Boston Musical Intelligencer
“He uses music to mirror images in the music, conjuring astonishing gulls at the start…. There’s dramatic invocation… marvelous, soaring, restless a cappella melody…. ”
New Music Buff
“The song cycle, “Variations on a Summer Day” sets poetry by Wallace Stevens and Meltzer’s compositional style seems to be a good fit for Stevens’ poetic style. This work is stylistically very similar to the Piano Quartet with hints of minimalism within a larger somewhat romantic style. It is scored for chamber orchestra with soprano solo. Actually the orchestra is Ensemble Sequitur, a group founded in part by the composer and clearly dedicated to the performance of new music. The members of this group include: Abigail Fischer, soprano, Jayce Ogren, conductor, Tara O’Connor and Barry Crawford, flutes, Alan Kay and Vicente Alexim, clarinets, Margaret Kampmeier, piano, Miranda Cuckson and Andrea Schultz, violins, Daniel Panner, viola, Greg Hesselink, violoncello.
“The poem is by the sometimes obtuse American poet Wallace Stevens. Maybe “obtuse” is the wrong word but Stevens is not the easiest read. What is interesting is how well this composer’s style fits this poetic utterance. This is a lovely song cycle that puts this writer in the mind of Copland’s Dickinson Songs and Barber’s Hermit Songs and perhaps his Knoxville Summer of 1915. There is an air of romantic nostalgia in this tonal and passionate setting.”
Harstad Tidende
Europapremièren av Harold Meltzer verk “Variations on a Summer Day” var først ut. Verket, skrevet i tidommet 2012 til 2016, er basert på et dikt fra 1939 av den amerkanske poeten Wallace Stevens. Den innoldsmessig omfangsrike teksten består av tyve vers av ulik lengde og ble skrevet mens forfatteren var på sommerferie ved kysten i delstaten Maine. Meltzers tonesetting er fantasifull, og verket fremsto allerede fra første tone som tiltalende, ikke minst på grunn av solist Marianne Beate Kiellands solide tolkning av solostemmen. Mezzosopranen med lang fartstid både i Harstad og i ILIOS-festivalen, og som for tiden synger på de aller største scener i verden, har stor elastistet i stemmen. Kombinert med suveren klangbehandling og sterk tekstformidling løftet hun verket høyt, godt hjulpet av et velspillende ensemble. På forhånd hadde dirigent Tim Weiss gitt oss noen verbale knagger å henge teksten på.
The European premiere of Harold Meltzer’s work “Variations on a Summer Day” was first. The work, composed from 2012 to 2016, is based on a poem from 1939 by the American poet Wallace Stevens. The sumptuous text consists of twenty verses of different lengths and was written while the author was on a summer vacation on the coast of Maine. Meltzer’s tone setting is imaginative, and was appealing from the very first note, not least because of soloist Marianne Beate Kielland’s interpretation of the vocal line.
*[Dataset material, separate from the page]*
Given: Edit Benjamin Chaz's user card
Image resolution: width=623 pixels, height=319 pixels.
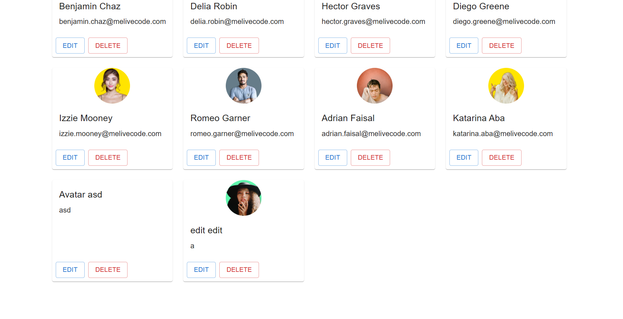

The mezzosoprano, a regular both in Harstad and at the ILIOS festival, and who sings on the world’s biggest stages, has a flexible instrument. Combining superb sound with incisive communication of the text, she lifted the work from the page, helped by a playful instrumental ensemble. In advance, conductor Tim Weiss had given us some verbal clues to the text.